The opinion takes into account the experience gained in the first months of the pandemic, in the dual direction of 1) taking stock of the lessons learnt (with reference to the preparedness and imbalances of the NHS) 2) providing an overview of the challenges that are still to be faced (assessment of the impact of public containment measures on fundamental rights, on inequalities between citizens, to verify that those which already exist are not accentuated, or new ones created, or that differences translate into inequalities). In this context, special attention is given to particularly vulnerable groups (from children, to people with disabilities, to the elderly, prisoners and others).

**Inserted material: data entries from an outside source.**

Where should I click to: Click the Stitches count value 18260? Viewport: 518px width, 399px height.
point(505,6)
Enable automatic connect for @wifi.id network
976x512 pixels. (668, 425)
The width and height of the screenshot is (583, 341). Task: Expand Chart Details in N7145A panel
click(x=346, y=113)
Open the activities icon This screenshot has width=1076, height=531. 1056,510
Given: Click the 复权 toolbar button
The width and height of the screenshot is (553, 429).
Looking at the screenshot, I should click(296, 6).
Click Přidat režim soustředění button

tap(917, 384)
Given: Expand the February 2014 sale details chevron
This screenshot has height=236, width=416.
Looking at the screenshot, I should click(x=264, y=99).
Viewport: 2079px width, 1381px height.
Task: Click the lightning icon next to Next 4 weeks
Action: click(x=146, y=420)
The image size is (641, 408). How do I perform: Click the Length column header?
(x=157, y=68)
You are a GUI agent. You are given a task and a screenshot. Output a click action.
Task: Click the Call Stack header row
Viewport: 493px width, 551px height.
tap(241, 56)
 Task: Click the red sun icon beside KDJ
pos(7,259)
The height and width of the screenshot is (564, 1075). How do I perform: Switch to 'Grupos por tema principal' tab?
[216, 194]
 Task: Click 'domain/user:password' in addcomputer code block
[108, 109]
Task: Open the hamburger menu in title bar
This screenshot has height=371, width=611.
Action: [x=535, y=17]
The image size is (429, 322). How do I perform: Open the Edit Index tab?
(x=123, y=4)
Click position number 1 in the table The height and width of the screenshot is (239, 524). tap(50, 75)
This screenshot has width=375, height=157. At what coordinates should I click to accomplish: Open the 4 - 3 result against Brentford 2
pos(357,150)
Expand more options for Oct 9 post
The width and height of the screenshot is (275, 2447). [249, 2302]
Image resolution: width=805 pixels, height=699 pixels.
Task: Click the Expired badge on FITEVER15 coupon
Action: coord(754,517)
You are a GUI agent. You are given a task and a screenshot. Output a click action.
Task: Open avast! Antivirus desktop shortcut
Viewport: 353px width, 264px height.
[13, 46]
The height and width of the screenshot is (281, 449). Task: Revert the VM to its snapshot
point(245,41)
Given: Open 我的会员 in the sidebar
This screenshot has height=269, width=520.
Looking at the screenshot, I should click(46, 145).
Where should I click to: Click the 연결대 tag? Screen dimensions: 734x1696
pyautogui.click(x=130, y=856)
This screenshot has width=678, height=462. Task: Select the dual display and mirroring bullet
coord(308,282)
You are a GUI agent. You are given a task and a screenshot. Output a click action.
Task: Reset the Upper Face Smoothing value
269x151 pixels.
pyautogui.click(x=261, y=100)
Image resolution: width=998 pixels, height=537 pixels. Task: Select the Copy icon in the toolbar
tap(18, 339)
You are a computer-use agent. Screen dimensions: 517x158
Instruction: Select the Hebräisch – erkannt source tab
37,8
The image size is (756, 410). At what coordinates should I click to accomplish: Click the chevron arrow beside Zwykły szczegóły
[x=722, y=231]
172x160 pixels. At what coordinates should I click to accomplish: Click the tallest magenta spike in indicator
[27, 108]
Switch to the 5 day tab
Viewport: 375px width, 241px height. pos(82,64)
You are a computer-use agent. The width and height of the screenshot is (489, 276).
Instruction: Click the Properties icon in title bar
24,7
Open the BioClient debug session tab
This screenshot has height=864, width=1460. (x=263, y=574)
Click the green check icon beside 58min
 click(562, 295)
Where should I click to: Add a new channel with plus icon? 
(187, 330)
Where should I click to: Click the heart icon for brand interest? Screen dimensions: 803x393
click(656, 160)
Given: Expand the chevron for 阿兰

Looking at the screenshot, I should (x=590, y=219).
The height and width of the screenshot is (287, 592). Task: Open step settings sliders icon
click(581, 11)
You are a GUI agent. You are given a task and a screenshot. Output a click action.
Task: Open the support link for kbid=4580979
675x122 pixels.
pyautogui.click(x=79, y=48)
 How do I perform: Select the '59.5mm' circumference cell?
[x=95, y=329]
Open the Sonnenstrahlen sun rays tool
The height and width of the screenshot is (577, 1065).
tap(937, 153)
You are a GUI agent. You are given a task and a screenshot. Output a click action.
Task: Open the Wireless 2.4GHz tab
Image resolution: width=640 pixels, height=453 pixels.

Public contagion containment strategies range from actions that fall within the scope of ordinary public health policies up to the limitation of certain fundamental freedoms (due to their exceptional nature, according to the criteria of proportionality, efficacy and time limitation).

The ICB calls for: a) an overall rethinking of our welfare system, and its strengthening after years of cuts; b) taking account of the fact, dating back, that the alteration of ecosystems has favoured and favours the spread of previously unknown pathogens; c) a return to the fore of "ordinary" public health policies, which are based on the awareness of citizens as a fundamental element for the protection of health, when planning prevention measures for the phases following lockdown.